CoinStats, the crypto portfolio app, has temporarily shut down its application to address a security incident. The company stated the breach was limited to 1,590 wallets or 1.3% of all CoinStats Wallets. The company reported that connected wallets and centralized exchanges (CEXes) were unaffected. CoinStats is also investigating a scam notification some iOS and Android users received.
Author’s note: As a long-time supporter of CoinStats, I personally had limited funds in a CoinStats wallet generated around 2022. These funds were moved out of the wallet, which was not connected to any external apps, around 1.5 hours before the notification scam was sent to users. Funds from both Ethereum and Polygon wallets are now with the attacker.

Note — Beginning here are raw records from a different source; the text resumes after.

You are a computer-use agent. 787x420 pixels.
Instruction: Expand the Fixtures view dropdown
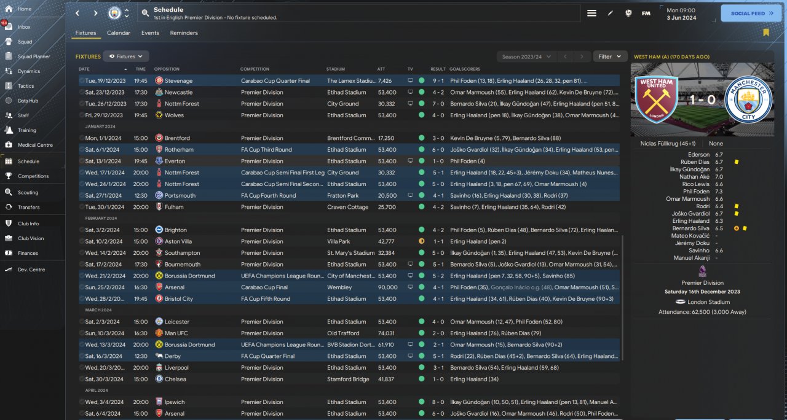[126, 56]
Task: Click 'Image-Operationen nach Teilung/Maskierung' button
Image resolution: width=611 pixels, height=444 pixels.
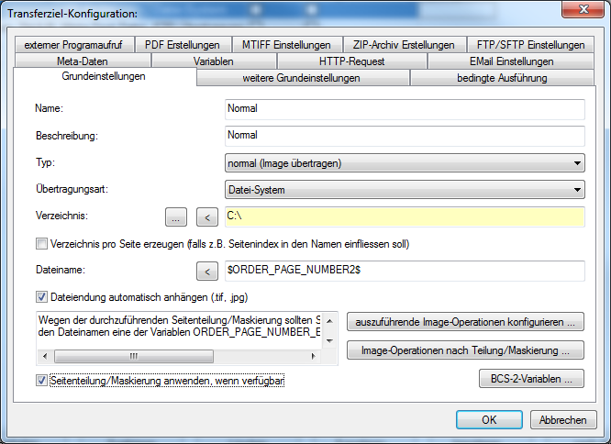Action: click(465, 350)
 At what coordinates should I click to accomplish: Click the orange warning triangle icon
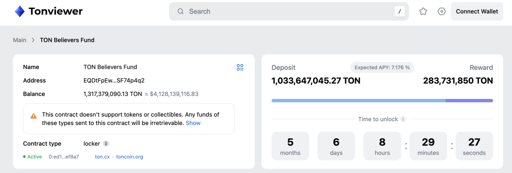[x=34, y=115]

CoinStats stated that the list of affected wallets may be updated as the investigation progresses, but significant changes are not expected. Users with affected wallets are advised to move their funds immediately using their exported private keys if they were previously exported. CoinStats provided a link to the list of affected wallets.
Scam notification promoting 14.2 ETH prize to users
The scam notification falsely informed users of a reward and directed them to log into the CoinStats AirScout wallet. The link pointed users to a Drainer website, which was promoted via a CoinStats push notification and official in-app notification on the app’s home screen. The company is looking into the issue and has apologized for the inconvenience, assuring users that updates will be provided as soon as possible.
The notification falsely congratulated recipients on winning a 14.2 ETH reward in an event with a total pool of 200 ETH. The message also mentioned that the event was to celebrate exceeding 2 million CoinStats users and the launch of CoinStats AirScout, and it falsely stated that users’ crypto had been transferred to the CoinStats AirScout Wallet.
The company is actively investigating the extent of the compromised funds and will issue updates as more information becomes available. Efforts are underway to restore the app’s functionality as swiftly as possible, and CoinStats has expressed gratitude for users’ patience during this period.
CryptoSlate reached out to CoinStats moments after the notification was sent but has not received a response.
Potential causes of the private key breach
While CoinStats has not yet publicly disclosed insights into the cause of the attack, the incident may raise concerns about whether private keys were stored on their server and the randomness of wallets generated from within the app, especially since only CoinStats-generated wallets appear to have been specifically targeted and drained.
The attackers’ ability to access the server and send a malicious push notification suggests that they may also have gained insights into the wallet generation process. Any potential weaknesses in the random number generation used during that time could have allowed attackers to predict private keys and compromise user funds.
No wallets or API connections shared with the CoinStats portfolio application appear to have been affected at this point. However, some users have reported that other wallets that were connected to utilize DeFi features have been drained. These are unconfirmed by CoinStats at this time.
CoinStats acted swiftly and removed access to the application within hours of the incident. As of press time, the app remains down while the investigation is ongoing.
As always, stay vigilant of any surprise competitions or rewards across crypto and use hardware wallets to secure critical funds.